Dexmedetomidine Alleviates Hippocampal Tissue Damage in Rapid Eye Movement Sleep-Deprived Rats by Activating BDNF/TrkB Signaling Pathway.

INTRODUCTION: Sleep deprivation often leads to marked neurobehavioral and cognitive deficits, yet few well-defined interventions exist to address these effects. Dexmedetomidine (DEX), a highly selective α(2)-adrenoceptor agonist, possesses sedative, hypnotic, analgesic, and sympathetic-blocking properties, closely mimic natural sleep state. In this study, we aim to investigate whether DEX protects hippocampal tissue against rapid eye movement sleep deprivation (RSD)-induced injury in rats and to explore the underlying molecular mechanisms. METHODS: In this study, a rapid eye movement sleep deprivation (RSD) rat model was created using a modified multi-platform method. The influence of dexmedetomidine (DEX) on hippocampal tissue morphology, the BDNF/TrkB signaling pathway, and cognitive function was then evaluated. Group comparisons were analyzed using one-way ANOVA followed by appropriate post hoc tests. RESULTS: In comparison with the control group, DEX significantly alleviated the impaired spatial learning and memory as reflected escape latency and increased the time spent in the garget quadrant.

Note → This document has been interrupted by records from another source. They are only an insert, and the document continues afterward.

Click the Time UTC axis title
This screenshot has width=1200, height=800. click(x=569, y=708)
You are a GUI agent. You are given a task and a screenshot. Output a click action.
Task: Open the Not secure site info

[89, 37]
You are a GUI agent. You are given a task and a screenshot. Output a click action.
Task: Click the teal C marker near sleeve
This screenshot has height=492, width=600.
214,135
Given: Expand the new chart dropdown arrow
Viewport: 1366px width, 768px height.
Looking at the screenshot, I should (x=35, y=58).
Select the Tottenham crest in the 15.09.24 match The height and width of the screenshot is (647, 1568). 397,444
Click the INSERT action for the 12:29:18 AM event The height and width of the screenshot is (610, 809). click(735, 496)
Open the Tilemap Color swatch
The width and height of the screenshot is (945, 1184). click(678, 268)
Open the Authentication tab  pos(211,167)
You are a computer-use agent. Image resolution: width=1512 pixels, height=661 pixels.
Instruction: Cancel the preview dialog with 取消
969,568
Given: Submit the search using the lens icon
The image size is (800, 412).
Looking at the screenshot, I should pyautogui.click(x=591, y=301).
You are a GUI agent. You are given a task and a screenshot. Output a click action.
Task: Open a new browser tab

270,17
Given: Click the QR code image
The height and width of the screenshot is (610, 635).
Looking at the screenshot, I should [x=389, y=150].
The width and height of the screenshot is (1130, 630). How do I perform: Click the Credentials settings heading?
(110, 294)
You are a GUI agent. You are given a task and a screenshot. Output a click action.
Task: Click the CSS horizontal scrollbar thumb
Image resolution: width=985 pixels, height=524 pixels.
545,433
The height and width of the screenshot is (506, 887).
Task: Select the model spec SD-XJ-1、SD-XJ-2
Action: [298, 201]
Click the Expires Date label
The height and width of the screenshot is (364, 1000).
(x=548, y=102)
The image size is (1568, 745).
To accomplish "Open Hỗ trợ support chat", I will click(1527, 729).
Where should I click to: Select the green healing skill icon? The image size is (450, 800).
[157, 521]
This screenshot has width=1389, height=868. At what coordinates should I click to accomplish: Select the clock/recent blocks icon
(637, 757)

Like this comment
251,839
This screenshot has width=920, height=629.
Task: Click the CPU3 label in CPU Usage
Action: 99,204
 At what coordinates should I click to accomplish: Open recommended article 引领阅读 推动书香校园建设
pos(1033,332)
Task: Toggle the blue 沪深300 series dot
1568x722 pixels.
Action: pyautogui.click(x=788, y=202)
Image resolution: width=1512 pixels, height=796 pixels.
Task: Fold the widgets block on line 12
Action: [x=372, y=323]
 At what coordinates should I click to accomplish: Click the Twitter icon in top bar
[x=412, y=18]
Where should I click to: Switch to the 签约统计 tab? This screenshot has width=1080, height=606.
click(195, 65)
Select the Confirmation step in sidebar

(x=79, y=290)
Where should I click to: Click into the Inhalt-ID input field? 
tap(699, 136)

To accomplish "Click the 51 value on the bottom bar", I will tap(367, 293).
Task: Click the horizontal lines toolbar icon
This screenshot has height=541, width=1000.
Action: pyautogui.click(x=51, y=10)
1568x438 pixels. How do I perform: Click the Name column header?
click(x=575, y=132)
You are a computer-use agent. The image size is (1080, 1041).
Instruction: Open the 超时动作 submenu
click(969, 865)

ANA-12 reversed these improvements, indicating DEX's cognitive benefits. HE staining showed that DEX protected neurons from RSD-induced injury by preserving structural integrity and TUNEL assay demonstrated reduced neuron apoptosis in the DEX group. Co-treatment with ANA-12 abolished these protective effects, resulting in neuronal damage and apoptosis levels similar to those observed in RSD rats. Moreover, compared with the level of TNA alpha in RSD rats, IL 6, IL 1beta and MDA levels were lower in the hippocampus of DEX group, while SOD activity was enhanced. Western blot analysis revealed that DEX increased hippocampal BDNF (0.586 ± 0.036 vs 0.315 ± 0.034, ~1.86‑fold, P < 0.01), TrkB (0.774 ± 0.039 vs 0.518 ± 0.033, ~1.49‑fold, P < 0.01) and pro-TrkB expression. However, co-administration of ANA‑12 abolished these effects, returning expression levels close to those in the RSD group, implying that DEX's neuroprotection is mediated via the BDNF/TrkB pathway. CONCLUSION: These findings indicate that DEX exerts neuroprotective effects in RSD by activating the BDNF/TrkB pathway, offering valuable evidence for DEX-based therapeutic approaches to sleep deprivation-related brain injury.